All medications prescribed to prisoners while hospitalized must be approved and distributed by the prison medical staff upon their return, she explained. Additional requirements, such as special diets or splints, must be noted and specially ordered.
Prisons and jails also have their own drug formularies, noted Dr. May. Hospitalists should be aware that not all medications are immediately accessible to prison medical staff.
“Most jails and prisons have broad formularies, but some specialty medications might not be readily available, especially on a Friday or holiday,” he said. “If we have advance notice of discharge by the hospitalist, we can prepare accordingly and avoid any interruption in the patient's regimen.”
Communication about medications can be especially challenging for patients with life-threatening illness, said Dr. Marr in Albuquerque. For example, jail medical staff balked when one prisoner was discharged with a recommendation for oxycodone to treat severe cancer-related pain.
“Prisons and jails understandably have concerns about the opioid epidemic,” she said. “There is a perception that high doses of opioids are bad, but these are sometimes needed when a patient is near the end of life.”
Incarceration presents extra steps and decisions that are unnecessary with other patients, she said. Hospitalists must obtain the prison warden's permission to contact a patient's next of kin, for example, and discharging to hospice can be difficult, even when justified by medical circumstances.
It's often easier to get permission from the courts to release patients from custody into hospice when they are in jail versus prison, said Dr. May. That's mainly because most jail prisoners are short-term residents awaiting trial whereas those in prison are convicted and serving longer-term sentences.

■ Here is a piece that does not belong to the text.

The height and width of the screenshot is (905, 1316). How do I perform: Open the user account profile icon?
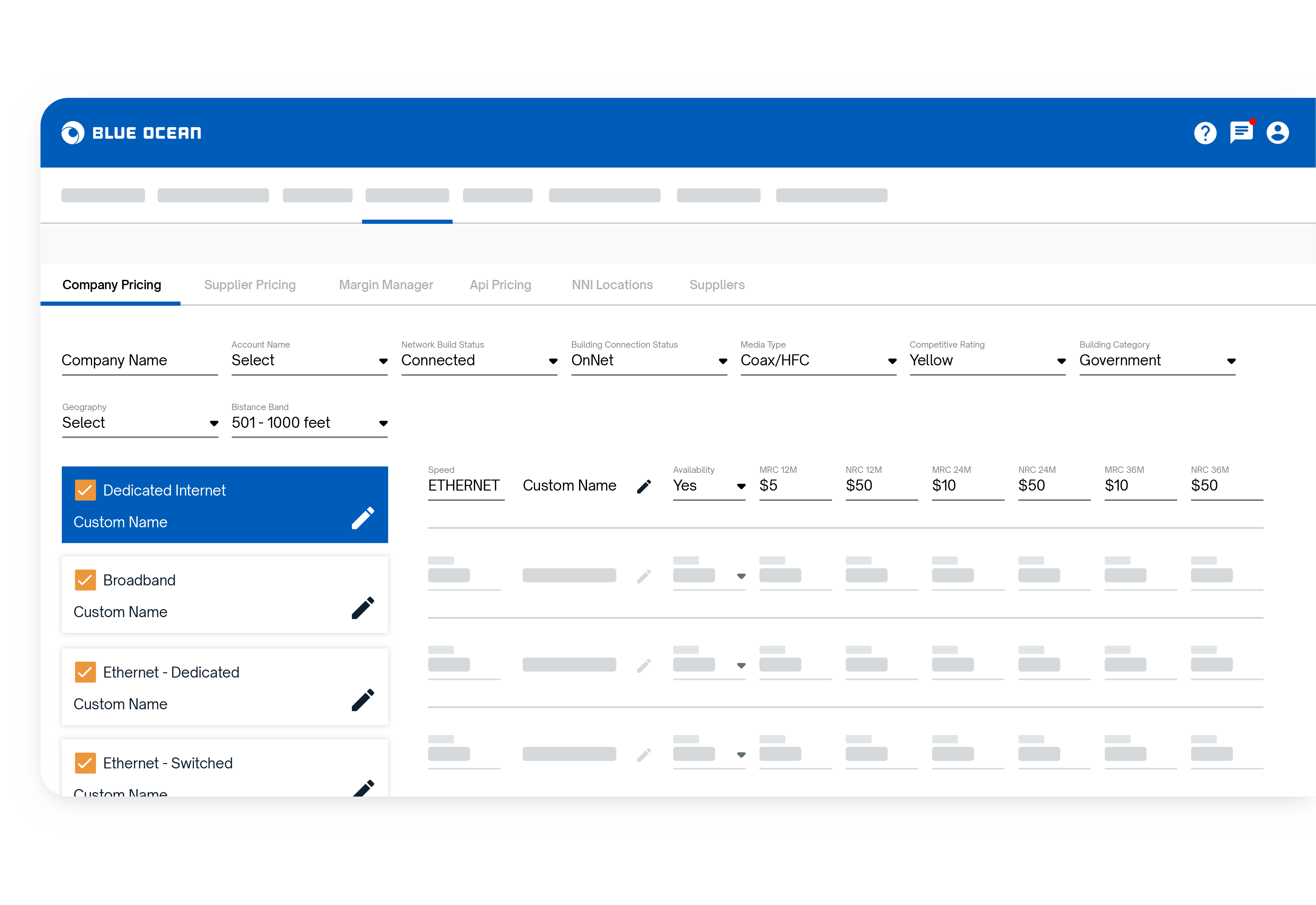point(1278,133)
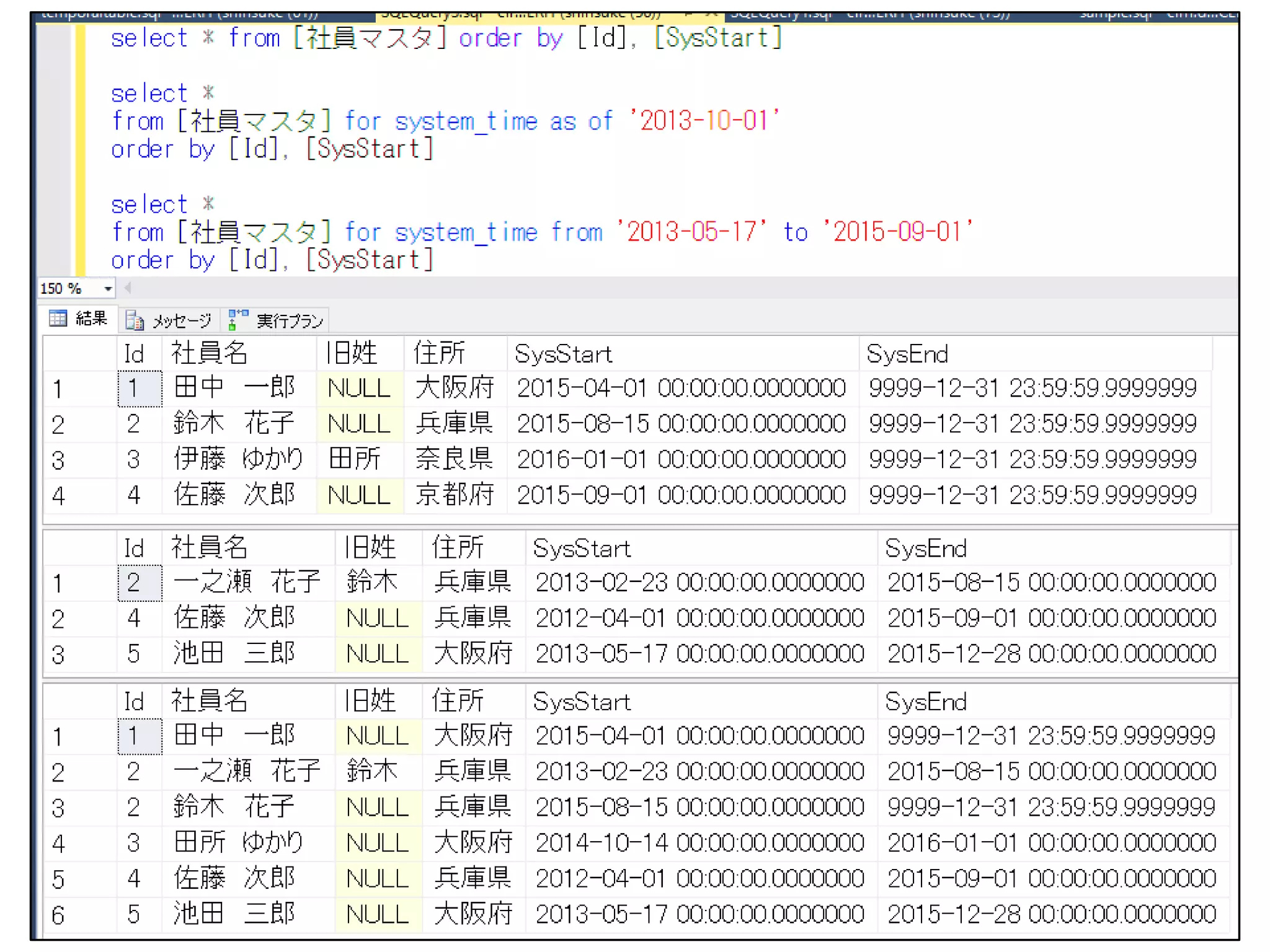The height and width of the screenshot is (952, 1270).
Task: Click the '2013-10-01' date literal in query
Action: pos(704,121)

Although many prisons have their own hospice facilities, they tend to have stricter rules about dispensing opioids for pain and allowing frequent family or support visits compared with nonprison settings, he said. “It takes close coordination between hospitalists, security personnel, and prison medical staff to ensure that a person with advanced malignancy, for example, gets adequate treatment.”
At Christiana Care, palliative care specialists coordinate with the prison warden and medical director about medication dosing and other issues before discharging to a prisoner to hospice, said ACP Member Roshni Guerry, MD, inpatient medical director of Christiana's supportive and palliative care program. The warden and medical director are especially important contacts in cases where the prisoner does not have any family members.
Dr. Marr sometimes writes formal requests for compassionate release of prisoners, as she did for the man with end-stage cancer. In that case, the request was successful and the patient was allowed to return home to die. Dr. Marr's team even helped coordinate a hospital wedding before he left.
“We try to advocate for patients to go to hospice when we feel their medical needs cannot be met adequately in jail or prison,” she said. “We can't change where things are going medically, but we can try to make the time they have left as meaningful as possible.”